The bulk of the film follows Terri’s bond with Principal Fitzpatrick, played here wonderfully by John C. Reilly. Fitzpatrick sets aside time in his day to meet with and help the troubled kids in the school.

But Terri didn’t know he was a troubled kid. “I guess I just wish I didn’t need help,” he says flatly. Terri’s called out for wearing pajamas to school, but since when did doing so turn him into a monster?

This film by Azazel Jacobs is an interesting character study, but specifically in the way it challenges the teenage coming-of-age drama. Nothing about “Terri” feels commonplace or cliché. In fact it feels rightfully indie, never stepping beyond its means and reciting somewhat cryptic and quirky dialogue to a breezy score.

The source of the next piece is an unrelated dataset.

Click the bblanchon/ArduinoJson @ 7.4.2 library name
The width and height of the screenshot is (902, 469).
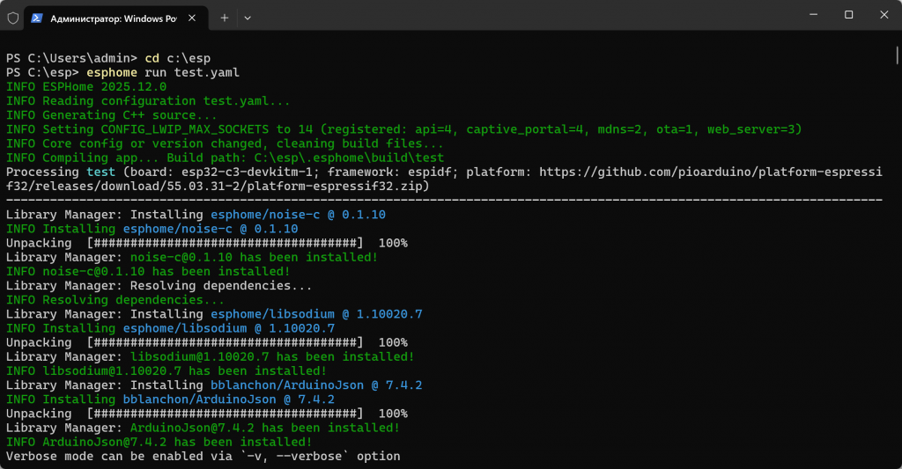pos(316,385)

And Wysocki is a joy up against Reilly. Each actor seems to be testing their range, with Wysocki likely not as subdued and challenged as his character and Reilly asserting himself as a convincing authority figure.

But the movie takes a strange left turn. It builds up Terri’s relationship with the pretty Heather (Olivia Crocicchia), who was nearly suspended when she was caught unwillingly being sexually pleasured during class. The two have a cute chemistry, but they go through a rather disturbing drunken evening in which they question their sexuality and what is required of them.

I can see this as an uncertain grappling with adulthood, but it was an uncomfortably illogical series of decisions that never fit these characters.

“Terri” loses points for going too far in its formula bending, but it has a heart beneath some unnecessary cruelty.